■ **Задания**
1) Выведите без изменений отрывок из текста об онкологической службе: от слов «В США указами» до слов «назначаться указом президента?» включительно.
2) Подхватите текст об онкологической службе и продолжите его после последнего приведенного предложения.

В США указами вступившего во власть президента назначаются не только директора известных на весь мир Центрального разведывательного управления, Федерального бюро расследований, Агентства национальной безопасности, но и директор Национального противоракового центра.
— Считаете, что главный онколог страны должен назначаться указом президента?
— Необходимо создать федеральную онкологическую службу, за работу которой отвечал бы не Минздрав (это ведомство никогда ни за что не отвечало), а обладающий определенными полномочиями конкретный руководитель, координирующий работу региональных центров. На нем персональная ответственность за внедрение единых проверенных практикой технологий, контроль за качеством и применение современных методов лечения, за адекватное финансирование. Черт возьми, готовясь к сложной операции, врач-онколог часто должен посоветоваться со своими коллегами, позвонить в Москву, в Санкт-Петербург! Увы, во многих больницах заветную междугородную «восьмерку» со служебного телефона набрать нельзя — отключена за неуплату либо просто заблокирована. Если подотчетную президенту вертикаль власти удалось создать в системе государственного управления, в силовых структурах, что мешает использовать накопленный опыт в онкологии?

■ **Исходные данные**
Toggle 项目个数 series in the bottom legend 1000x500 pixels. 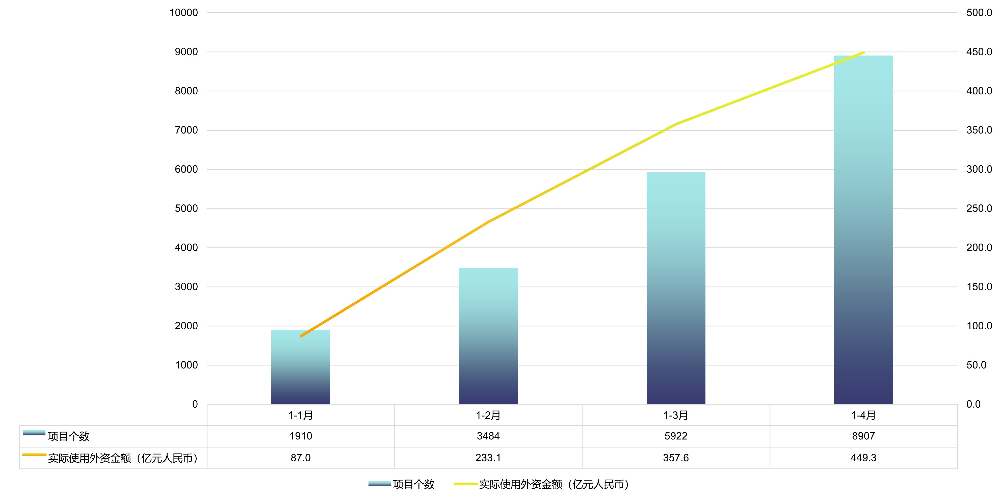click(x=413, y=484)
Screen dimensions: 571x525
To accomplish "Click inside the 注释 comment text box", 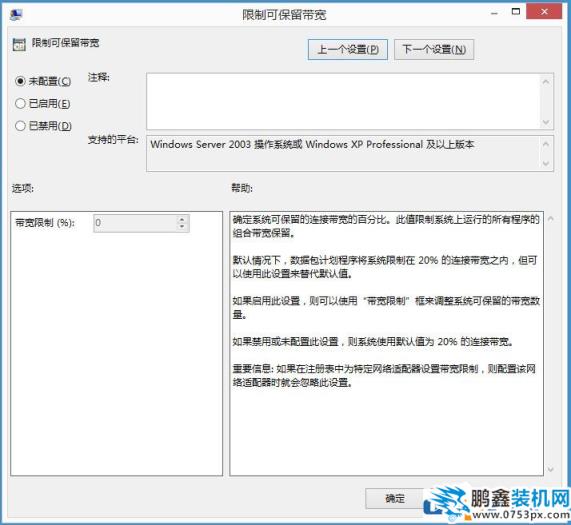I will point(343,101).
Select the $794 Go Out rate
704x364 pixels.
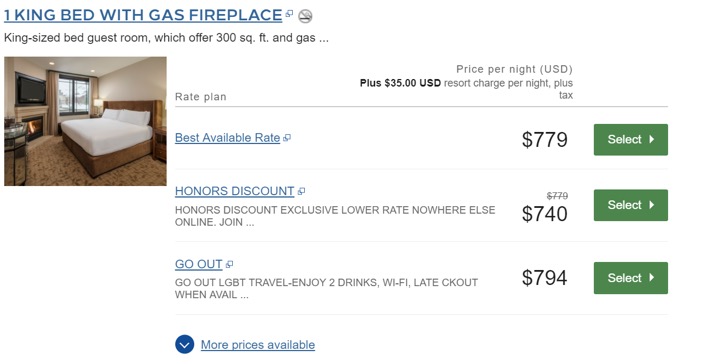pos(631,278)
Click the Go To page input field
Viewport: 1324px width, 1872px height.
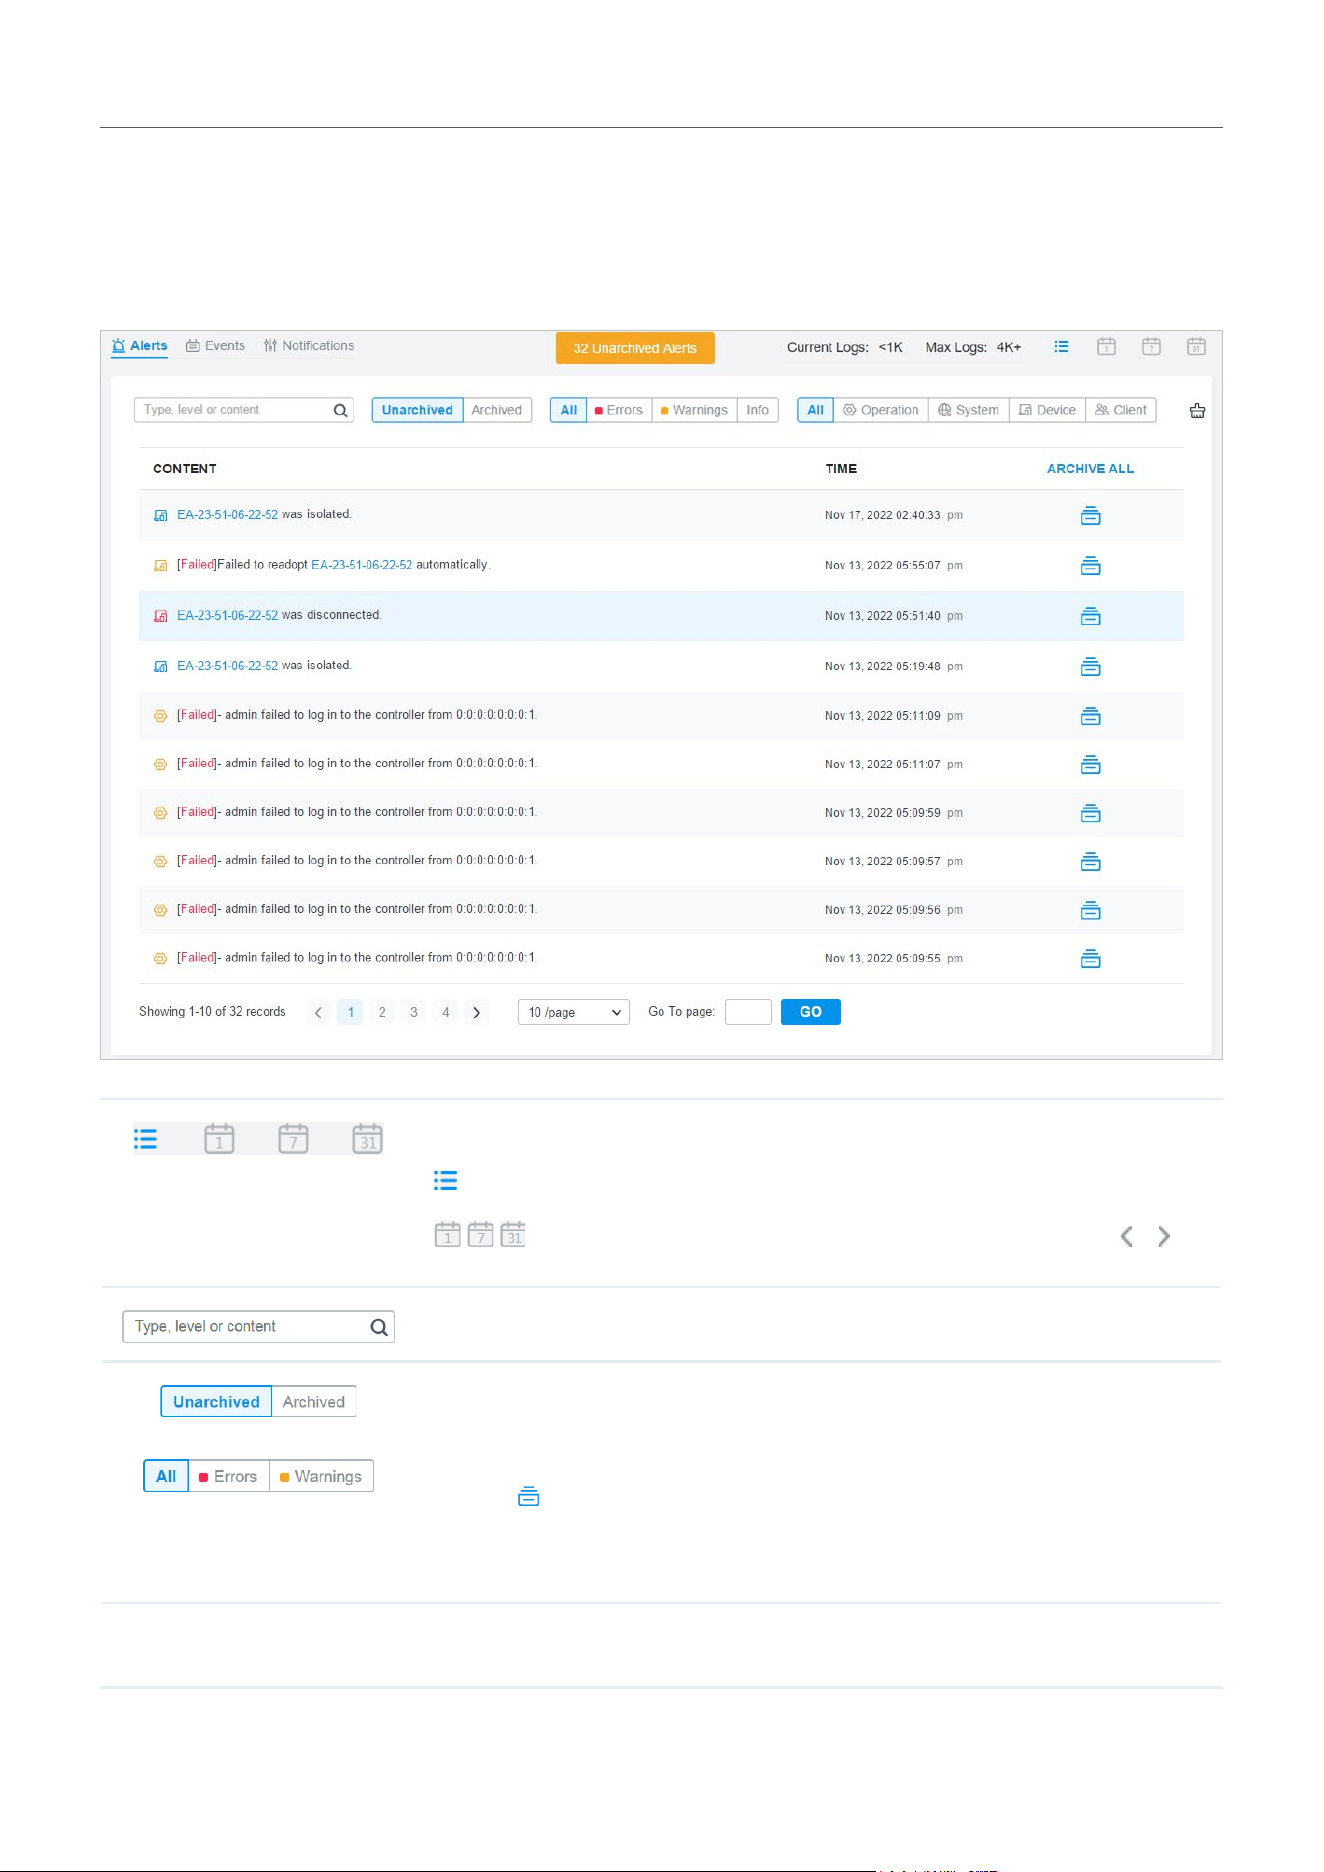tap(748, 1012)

■ **Ответы**
1)
В США указами вступившего во власть президента назначаются не только директора известных на весь мир Центрального разведывательного управления, Федерального бюро расследований, Агентства национальной безопасности, но и директор Национального противоракового центра.
— Считаете, что главный онколог страны должен назначаться указом президента?

2)
Этого пока не предвидится. Здравоохранение в регионах финансируется из региональных бюджетов. А кто платит, тот заказывает музыку, как в бардаке. Никто не хочет понять, что от онкологических заболеваний в мире погибают два человека в минуту. Точнее, один труп в 32 секунды. Причем речь идет только об официально подтвержденных врачами случаях. При этом многие скончавшиеся — дети. Спасать обреченных на смерть детей — наша повседневная работа. Но ею мало кто интересуется.
— После очередной встречи с очередным чиновником у вас руки во время операции не трясутся?
— Нет, сказывается боксерская и хирургическая подготовка, служба в Воздушно-десантных войсках, все уравновешено. Здесь ведь одно из двух: либо, вооружившись скальпелем, спасаешь жизнь человеку, либо раздумываешь о перспективах общения с вышестоящим чиновником. Я всегда выбираю первое.
— Судя по объявлениям, прикрепленным у входа в РОНЦ, онкологические заболевания можно лечить и знахарскими методами...
— Обман чистой воды. До сих пор ни одного вылеченного знахарем больного ни я, ни мои зарубежные коллеги не видели. Шарлатаны, спекулирующие на чужом горе, — это трагедия национального масштаба.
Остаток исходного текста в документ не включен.